PAGE TEXT:
● ● ● ● ●

I am looking at the bit error rate (BER) performance of communication systems based on chirp spread spectrum (CSS) like the one implemented by Semtech's LoRa CSS.

Authors of the research paper Range and coexistence analysis of long range unlicensed communication give an analytical expression for computing the $BER$ given the spreading factor ($sf$) and the energy per bit to noise ratio ($E_b/E_0$). The expression is as follows: \begin{equation} BER = Q(\frac{log_{12}(sf)}{\sqrt{2}} \frac{E_b}{N_0} ) \end{equation} where $Q(x)$ is the Q-function. Authors also show some results comparing the BER for a LoRa CSS system with a BPSK system. If useful, I have reproduced the results: BER versus $E_{b}/N_{0}$ My question is related to the conversion from $E_b/N_0$ to $SNR$. This is something I have done many times (a very useful resource to relate these two metrics can be found here), but results from such conversion are a bit confusing to me.

The general expression (in dB) that relates $SNR$ and $E_b/N_0$ is:

\begin{equation} SNR(dB) = {E_b}/{N_0} + 10\cdot log_{10}(R_s) + 10\cdot log_{10}(k) + 10\cdot log_{10}(R) - 10\cdot log_{10}(BW_n) \end{equation}

where $R_s$ is the symbol rate; $k$ is the number of information bits per symbol, $R$ is the code rate and $BW_n$ is the noise bandwidth.

● ● ● ● ●

COLLECTED DATA:
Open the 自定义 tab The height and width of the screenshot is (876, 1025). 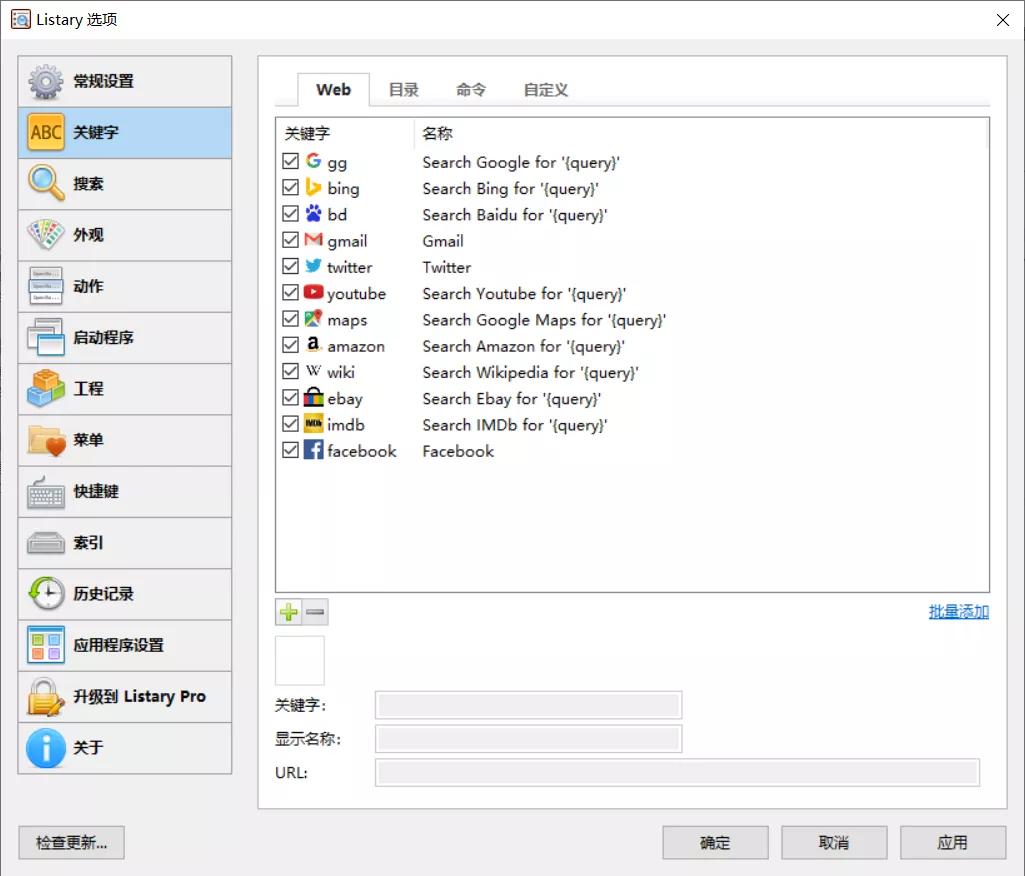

● ● ● ● ●

TASKS TO PERFORM:
• a. Translate this sentence from the LoRa passage into Spanish: "Authors also show some results comparing the BER for a LoRa CSS system with a BPSK system."
• b. Answer these questions from the LoRa passage:
(i) Whose LoRa CSS implementation does the writer mention?
(ii) Which two quantities does the paper's BER expression take as given?
(iii) In the general SNR expression, what does $k$ stand for?
• c. Write what comes next in the LoRa passage, picking up right after its final sentence.

RESPONSE LIST:
• a. Los autores también muestran algunos resultados que comparan la BER de un sistema LoRa CSS con la de un sistema BPSK.

• b.
(i) Semtech's.
(ii) The spreading factor ($sf$) and the energy per bit to noise ratio ($E_b/E_0$).
(iii) The number of information bits per symbol.

• c.
Say for an uncoded 2PSK system (R=1), k is 1, and if considering matched transmit and receive filters, $Rs = BW_n$, then $SNR = E_b/N_0$.

Now, I am confused with LoRa CSS. Let's consider there is no FEC either (R again is 1). To my knowledge, the number of information bits per symbol, $k$, is $k = log_2(2^{sf}) = sf$; and the symbol rate, $R_s$, is $R_s=BW/2^{sf}$, where $BW$ is one of LoRa's bandwidths (e.g., 125kHz, 250kHz or 500kHz).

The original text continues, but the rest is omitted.